NEW YORK, Dec 9 (Reuters) - Global equity indexes were mostly near flat on Wednesday as upbeat COVID-19 vaccine news was offset by lingering concern about the economic recovery, while sterling gained after recent weakness.

The S&P 500 was unchanged after hitting a record high at the opening.

Investors were hopeful for further U.S. economic relief and more news on vaccines on Wednesday as the coronavirus pandemic continued to take its toll on the U.S. economy.

The U.S. House of Representatives was set to vote Wednesday on a one-week stopgap funding bill that will buy more time to reach a deal on COVID-19 relief, with separate aid packages of more than $900 billion on the table.

“The market remains very optimistic that some sort of a stimulus deal would be cut before the end of the year, and that would indicate the economy may not falter or wind up in a double-dip recession,” said Peter Cardillo, chief market economist at Spartan Capital Securities in New York.
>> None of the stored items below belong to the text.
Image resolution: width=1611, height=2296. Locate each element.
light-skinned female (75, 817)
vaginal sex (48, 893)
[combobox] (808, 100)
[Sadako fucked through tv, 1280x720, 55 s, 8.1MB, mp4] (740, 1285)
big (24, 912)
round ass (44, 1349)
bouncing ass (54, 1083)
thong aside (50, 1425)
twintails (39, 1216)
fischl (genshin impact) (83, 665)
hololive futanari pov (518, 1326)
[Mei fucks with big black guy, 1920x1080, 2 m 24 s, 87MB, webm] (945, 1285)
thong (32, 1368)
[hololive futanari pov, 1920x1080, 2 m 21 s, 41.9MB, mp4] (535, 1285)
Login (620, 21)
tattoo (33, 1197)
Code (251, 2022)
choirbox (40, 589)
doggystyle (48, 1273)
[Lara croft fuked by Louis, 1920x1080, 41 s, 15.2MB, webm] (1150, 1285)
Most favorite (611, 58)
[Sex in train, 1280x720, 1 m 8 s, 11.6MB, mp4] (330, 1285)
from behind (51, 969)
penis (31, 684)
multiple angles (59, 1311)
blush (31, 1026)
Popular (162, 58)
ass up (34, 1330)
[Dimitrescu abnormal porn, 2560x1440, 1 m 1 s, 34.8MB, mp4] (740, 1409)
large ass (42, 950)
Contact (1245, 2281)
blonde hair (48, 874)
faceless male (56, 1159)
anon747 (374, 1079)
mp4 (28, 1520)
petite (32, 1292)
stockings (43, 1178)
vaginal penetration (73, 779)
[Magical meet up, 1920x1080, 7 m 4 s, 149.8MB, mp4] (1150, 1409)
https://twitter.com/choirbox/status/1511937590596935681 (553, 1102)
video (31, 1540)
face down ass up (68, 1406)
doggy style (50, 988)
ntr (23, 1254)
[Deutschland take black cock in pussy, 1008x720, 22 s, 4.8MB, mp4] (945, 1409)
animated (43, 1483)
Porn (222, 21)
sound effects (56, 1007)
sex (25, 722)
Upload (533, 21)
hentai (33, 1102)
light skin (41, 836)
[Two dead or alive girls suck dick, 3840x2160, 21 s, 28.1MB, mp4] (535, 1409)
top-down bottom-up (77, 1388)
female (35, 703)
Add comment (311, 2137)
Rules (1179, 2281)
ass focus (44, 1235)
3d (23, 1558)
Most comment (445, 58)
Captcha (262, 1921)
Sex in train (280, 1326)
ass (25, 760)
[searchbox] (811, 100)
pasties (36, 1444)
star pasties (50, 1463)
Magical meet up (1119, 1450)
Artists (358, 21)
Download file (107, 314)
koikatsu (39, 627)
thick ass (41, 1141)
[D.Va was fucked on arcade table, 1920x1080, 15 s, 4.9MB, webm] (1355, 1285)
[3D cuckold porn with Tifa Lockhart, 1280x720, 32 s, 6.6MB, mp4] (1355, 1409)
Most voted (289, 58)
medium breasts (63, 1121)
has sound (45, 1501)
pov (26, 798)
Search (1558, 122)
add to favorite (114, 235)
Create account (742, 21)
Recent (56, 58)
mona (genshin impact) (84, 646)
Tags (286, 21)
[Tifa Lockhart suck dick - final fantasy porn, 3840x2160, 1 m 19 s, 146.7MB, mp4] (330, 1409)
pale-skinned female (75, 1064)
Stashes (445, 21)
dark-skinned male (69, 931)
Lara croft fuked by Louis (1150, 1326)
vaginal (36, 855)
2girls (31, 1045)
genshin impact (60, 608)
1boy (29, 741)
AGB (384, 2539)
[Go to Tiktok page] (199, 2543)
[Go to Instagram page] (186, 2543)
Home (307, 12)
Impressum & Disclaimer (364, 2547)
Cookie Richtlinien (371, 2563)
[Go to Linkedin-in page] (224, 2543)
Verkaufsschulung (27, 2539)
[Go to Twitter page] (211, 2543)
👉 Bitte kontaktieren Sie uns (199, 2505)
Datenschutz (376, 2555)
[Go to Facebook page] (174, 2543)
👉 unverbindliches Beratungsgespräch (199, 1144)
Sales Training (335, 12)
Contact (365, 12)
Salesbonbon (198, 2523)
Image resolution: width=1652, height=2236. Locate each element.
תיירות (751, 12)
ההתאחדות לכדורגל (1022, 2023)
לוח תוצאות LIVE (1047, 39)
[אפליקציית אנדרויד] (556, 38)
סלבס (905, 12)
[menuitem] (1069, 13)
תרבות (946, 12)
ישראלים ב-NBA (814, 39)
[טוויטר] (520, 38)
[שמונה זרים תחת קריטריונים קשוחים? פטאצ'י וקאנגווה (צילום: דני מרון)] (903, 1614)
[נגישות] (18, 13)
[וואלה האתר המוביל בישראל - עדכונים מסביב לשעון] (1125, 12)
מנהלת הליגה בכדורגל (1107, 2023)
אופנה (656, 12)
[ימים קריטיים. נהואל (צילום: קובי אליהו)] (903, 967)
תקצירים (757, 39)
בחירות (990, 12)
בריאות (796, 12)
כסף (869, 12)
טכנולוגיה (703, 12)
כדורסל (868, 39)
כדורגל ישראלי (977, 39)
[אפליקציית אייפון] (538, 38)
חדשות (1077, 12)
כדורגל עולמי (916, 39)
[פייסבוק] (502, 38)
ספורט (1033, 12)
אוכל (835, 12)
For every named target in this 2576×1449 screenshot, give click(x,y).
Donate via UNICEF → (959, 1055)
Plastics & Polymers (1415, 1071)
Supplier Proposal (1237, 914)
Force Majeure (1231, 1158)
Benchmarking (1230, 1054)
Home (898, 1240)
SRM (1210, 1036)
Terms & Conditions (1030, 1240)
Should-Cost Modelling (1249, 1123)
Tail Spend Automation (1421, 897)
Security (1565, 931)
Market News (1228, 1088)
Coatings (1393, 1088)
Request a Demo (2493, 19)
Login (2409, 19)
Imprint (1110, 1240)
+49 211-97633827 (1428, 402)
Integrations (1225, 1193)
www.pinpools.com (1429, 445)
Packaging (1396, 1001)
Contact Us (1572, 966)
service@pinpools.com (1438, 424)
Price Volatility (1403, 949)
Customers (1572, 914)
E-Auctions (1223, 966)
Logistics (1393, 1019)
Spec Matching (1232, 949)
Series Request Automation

Johnson & Johnson this week said it could obtain late-stage trial results for a single-dose vaccine in January, earlier than expected.

Britain this week became the first Western nation to begin a wide vaccination campaign. However, Britain injected a note of caution, saying people with a history of significant allergic reactions responded adversely to the Pfizer vaccine.

The Dow Jones Industrial Average fell 29.82 points, or 0.1%, to 30,144.06, the S&P 500 lost 1.3 points, or 0.04%, to 3,700.95 and the Nasdaq Composite dropped 8.16 points, or 0.06%, to 12,574.62.

The pan-European STOXX 600 index rose 0.45% and MSCI’s gauge of stocks across the globe gained 0.11%, also hitting a record high earlier.

Sterling was last trading at $1.3396, up 0.32% on the day.

British Prime Minister Boris Johnson warned the European Union on Wednesday it must scrap demands which he says are unacceptable if there is to be a Brexit trade deal to avoid a turbulent breakup in three weeks.

The dollar index rose 0.129%.

U.S. Treasury yields rose on hopes of more domestic fiscal stimulus and on the vaccine news.

The benchmark 10-year Treasury note yield was up 3.1 basis points at 0.9444% in morning trading.

Oil futures were down slightly , while spot gold prices were down more than 1%, with the start of vaccine treatment reducing safe-haven demand for the precious metal.